How Do Newton Rings Help Calculate Lens Curvature?

[bondgirl007]

Homework Statement

These are problems from a Newton rings experiment where a lens was placed on a flat surface and the interference patterns created Newton rings. I measured the diameter of the first five rings and then plotted a graph of d^2 against N (number of the individual ring).

These are my x and y values:

N D^2
1 0.011 mm
2 0.019 mm
3 0.029 mm
4 0.038 mm
5 0.048 mm

From this, I found the slope of the graph and the intercept of the line on the y-axis as I got an equation of y=0.0093x+ 0.0011. From this, I was told to graphically calculate r (radius of curvature of unknown lens) and then calculate r for each ring using the formula d^2 = 4 (lamba) r N + constant where lamba = 589.3 nm and the constant is the y-intercept.

This is what the first question is asking...
1. What is the radius of curvature of this lens? Show your results as separate calculations for each value of N. After doing this, I am required to calculate the power of the lens, assuming the refractive index of the lens is 1.523.

Homework Equations

y=0.0093x+0.0011 which translates to...
d^2 = [4*lamba*r]N + b

F = n'-n/r (for power of the lens after finding r)

The Attempt at a Solution

For the first part where it says graphically calculate r from the slope:

y=0.0093x + 0.0011

I am unsure how to get radius from this...

I tried:
9300 nm^2 = 4 (589.3 nm)(r)
r = 3.95 mm but this seems incorrect...

I would really appreciate help on this!

 

[Simon Bridge]

Homework Statement

These are problems from a Newton rings experiment where a lens was placed on a flat surface and the interference patterns created Newton rings. I measured the diameter of the first five rings and then plotted a graph of d^2 against N (number of the individual ring).

These are my x and y values:

N D^2
1 0.011 mm
2 0.019 mm
3 0.029 mm
4 0.038 mm
5 0.048 mm

Please check the units of D^2 in that table.

Are these D^2 or D?
How did you measure to such a high level of accuracy?

From this, I found the slope of the graph and the intercept of the line on the y-axis as I got an equation of y=0.0093x+ 0.0011.

Since you plotted D^2 vs N, you do not have x and y values.
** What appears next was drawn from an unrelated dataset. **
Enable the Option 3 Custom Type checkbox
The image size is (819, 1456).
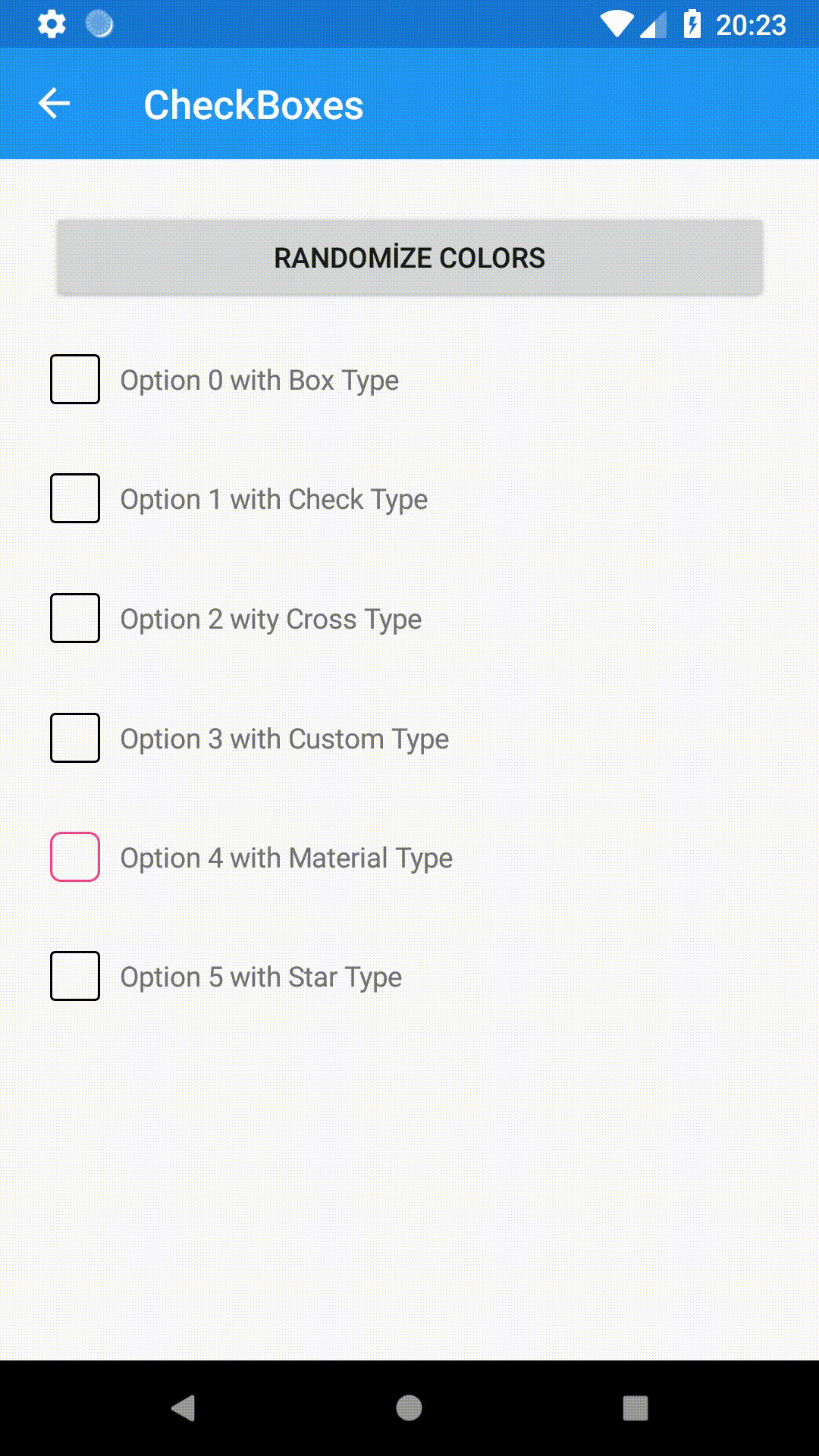coord(75,738)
You have N and D^2 values. Your equation should be:

D^2=(0.0093)N+(0.0011) mm²

Never use generic variables.
Always include units.

From this, I was told to graphically calculate r (radius of curvature of unknown lens) and then calculate r for each ring using the formula d^2 = 4 (lamba) r N + constant where lamba = 589.3 nm and the constant is the y-intercept.

What color corresponds to that wavelength?
Does that match the color you used?

This is what the first question is asking...
1. What is the radius of curvature of this lens? Show your results as separate calculations for each value of N.
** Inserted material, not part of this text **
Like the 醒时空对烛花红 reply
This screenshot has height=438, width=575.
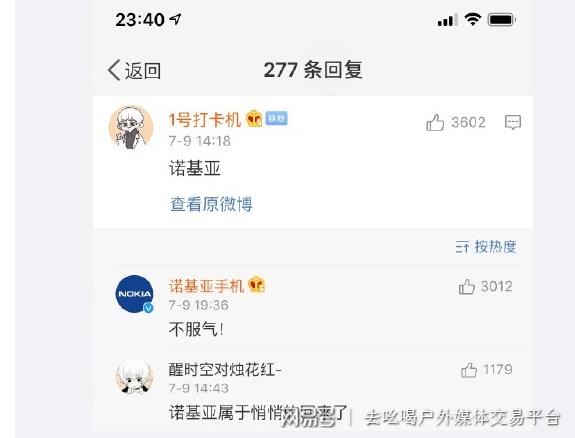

So you compared the theoretical equation with the equation you determined experimentally.

you have
theory: d^2 = 4λrN + c
experiment: d^2 = (0.0093mm)N + (0.0011mm)
therefore: 4λr=?

I tried:
9300 nm^2 = 4 (589.3 nm)(r)
r = 3.95 mm but this seems incorrect...

... that does seem a tad small. What sort of radius would be plausible?
Note: 0.0093mm² ≠ 9300nm²

 

[bondgirl007]

Thanks for your reply and tidying up my equation!
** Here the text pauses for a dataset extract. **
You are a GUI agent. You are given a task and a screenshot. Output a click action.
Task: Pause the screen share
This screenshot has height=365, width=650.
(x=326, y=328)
4λr should equal 0.0093 mm. I tried plugging it in as follows and still get the same answer..

0.0093 mm = 4(0.0005893mm)r
r= 3.95 mm

These measurements were obtained using a Vernier scale, thus they are to three decimal places.
The final answer, which is the surface power of the lens and obtained using the equation (n'-n)/R is around +1.5, which would mean the radius of curvature is around 0.35 m. I am not sure if my units are off with the decimals...

 

[Simon Bridge]

I think you have misplaced the decimal point - yes.
If 4λr=0.093mm, then r=39.5cm - which is the right order of magnitude.

A micrometer scale makes more sense for vernier calipers too.

For the future: you should make some effort to get a crude measurement (scientific estimate) for important properties as a kind-of reality check. The curve of the glass could have been traced, or you could work it out by rocking it and sighting the angle. This is stuff you learn from experience... it gets so you don't even notice yourself doing it half the time.